Near infrared (NIR) calibration models are widely used to predict or describe chemical properties of a substance (response variable). Absorbance values (explanatory variable) from the NIR region of the electromagnetic spectrum are measured on samples of the substance. Peaks and troughs in the NIR spectrum are produced by absorbance of the electromagnetic energy in specific chemical bonds (usually O-H, N-H and C-H) (Hirschfeld & Stark, 1984). When the energy from a particular frequency is absorbed by a molecule, the atoms in the molecule vibrate. The nature of these vibrations results in energy absorbance at related wavelengths producing highly correlated absorbance information (Scotter, Worsfold) referred to as fundamentals, overtones and combinations. The calibration is obtained from a multivariate statistical method linking the scanned absorbance data (often pre-processed using one or more transformations (Osborne, Fearn & Hindle, 1993) with the chemical properties of a substance. Typically, in this process the absorbance values result from a single scan of each sample. A multiphase experiment was conducted to investigate the variance associated with the different stages involved in calibration from NIR spectra, to predict the amount of protein in barley grain. A linear mixed model was fitted to the data in ASReml-R to estimate the contribution to the variability by each of the design and treatment factors from the field and laboratory phases. The largest variance component (averaged across the wavelengths) was associated with the duplicate scan in the laboratory - accounting for on average in excess of 25% of the total variability. Modelling of variance in a linear mixed model framework provides a novel application in this area of chemometrics. The results from this experiment enable efficient resource allocation in the design of experiments to improve the accuracy and precision of NIR calibration models. References Hirschfeld, T. & Stark, E. W. (1984). Near-infrared reflectance analysis of foodstuffs. In G. Charalambous (Ed.), Analysis of foods and beverages: modern techniques (chap. 16). US. Osborne, B. G., Fearn, T. & Hindle, P. T. (1993). Practical NIR spectroscopy with applications in food and beverage analysis (2nd ed. ed.). Essex: Longman Scientific and Technical. Scotter, C. N. G., Worsfold, P., Townshend, A. & Poole, C. (2005). Near-infrared. Oxford: Elsevier.

Agriculture

Presenter: Raul Macchiavelli

When: Monday, July 11, 2016      Time: 4:00 PM - 5:30 PM

Room: Salon A Carson Hall (Level 2)

Session Synopsis:

Bayesian Semiparametric Mixed Beta Regression for Severity in Plant Disease

Severity in plant diseases is typically measured as the proportion of plant material damaged, and the severity index (SI) can be expressed in a 0-1 scale. In order to study how severity changes as the plant grows, and to compare different conditions, it is measured repeatedly during the season (for example, weekly).
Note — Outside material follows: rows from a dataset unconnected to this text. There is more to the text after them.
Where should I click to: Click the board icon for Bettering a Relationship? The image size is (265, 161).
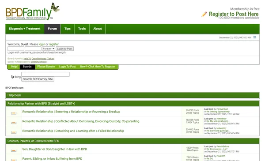point(14,113)
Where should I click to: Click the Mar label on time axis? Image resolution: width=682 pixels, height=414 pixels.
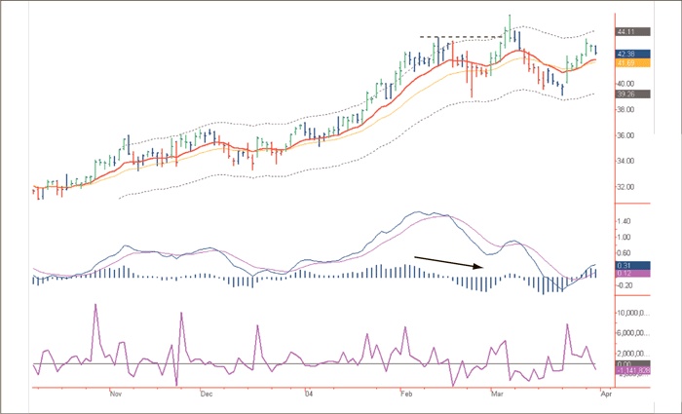498,395

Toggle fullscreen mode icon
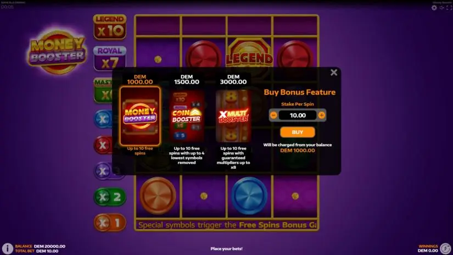point(449,8)
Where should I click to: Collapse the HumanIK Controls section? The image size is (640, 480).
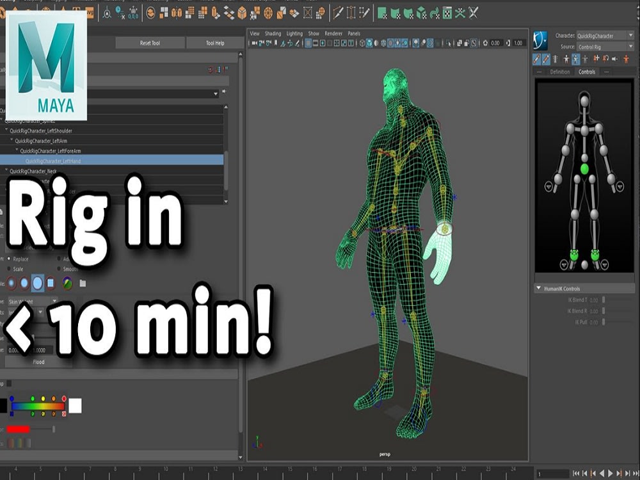pos(538,288)
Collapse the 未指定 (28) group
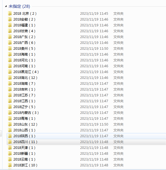The width and height of the screenshot is (166, 170). pyautogui.click(x=6, y=6)

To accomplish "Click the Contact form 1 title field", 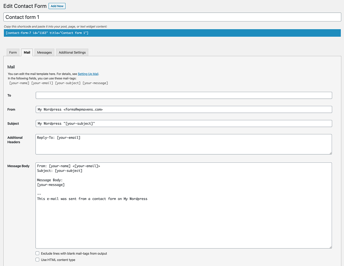I will pos(171,17).
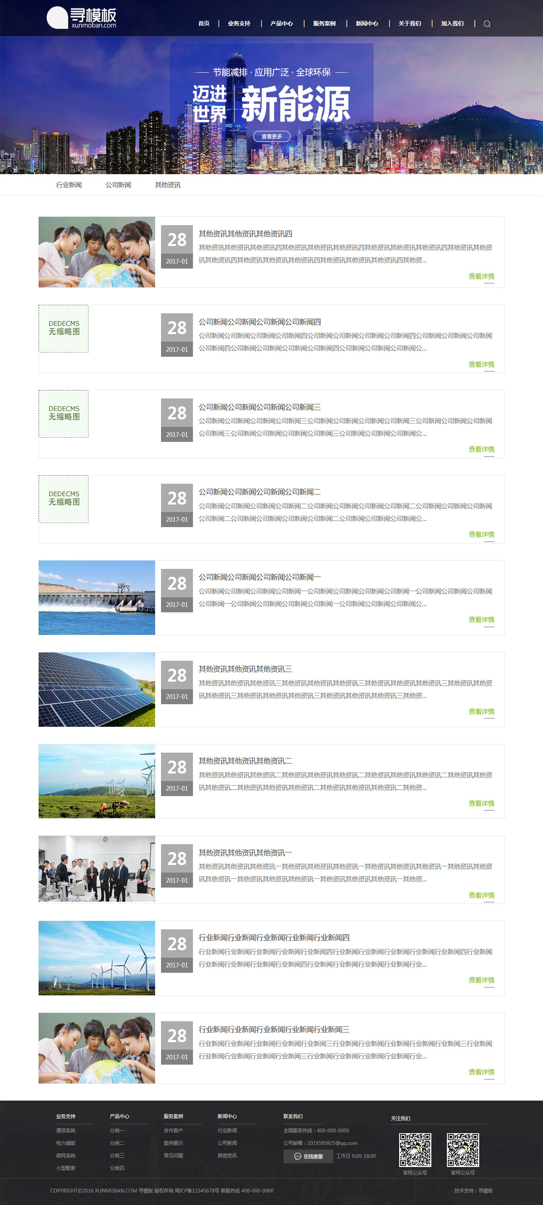This screenshot has width=543, height=1205.
Task: Open DEDECMS 无缩略图 placeholder for 公司新闻四
Action: (x=64, y=328)
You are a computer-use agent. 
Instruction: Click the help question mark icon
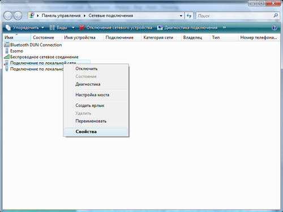[275, 28]
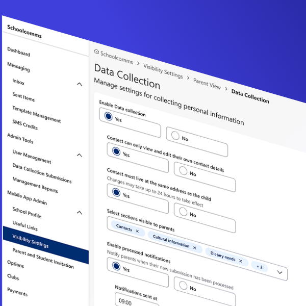Collapse the Mobile App Admin section chevron
The image size is (306, 306).
tap(80, 213)
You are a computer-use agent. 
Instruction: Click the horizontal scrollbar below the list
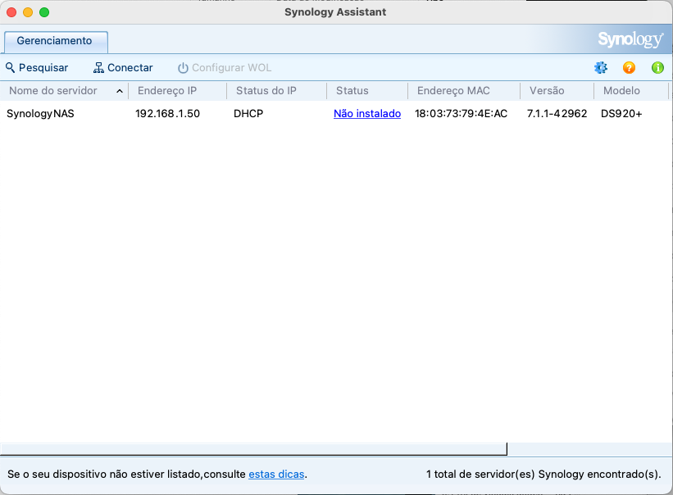click(x=253, y=448)
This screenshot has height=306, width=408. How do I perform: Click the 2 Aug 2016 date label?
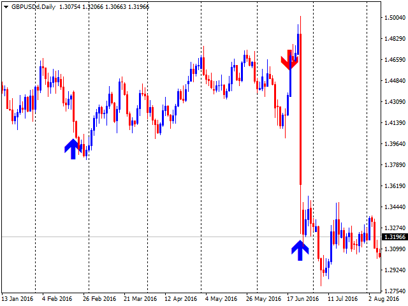(x=384, y=298)
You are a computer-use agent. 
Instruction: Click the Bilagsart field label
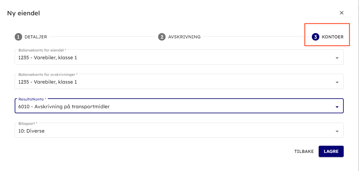tap(27, 123)
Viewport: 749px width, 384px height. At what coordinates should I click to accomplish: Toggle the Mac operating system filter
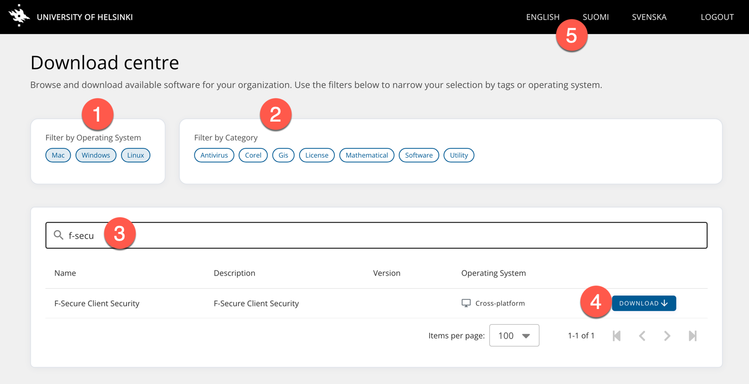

Existing approaches for the analysis use semiparametric models with normal response after a logit transformation to analyze this type of data. However, this approach could be inefficient and inappropriate due to the asymmetric distribution of the response even after transformation. We propose a Bayesian semiparametric mixed beta regression model to describe the severity disease progress. The proposed model allows the response variable to follow a beta distribution within the Bayesian paradigm. An advantage of the Bayesian approach is that it facilitates the comparison of curves across time. We applied the proposed models to study severity in Black Sigatoka, a fungal disease on banana crops, under different treatments.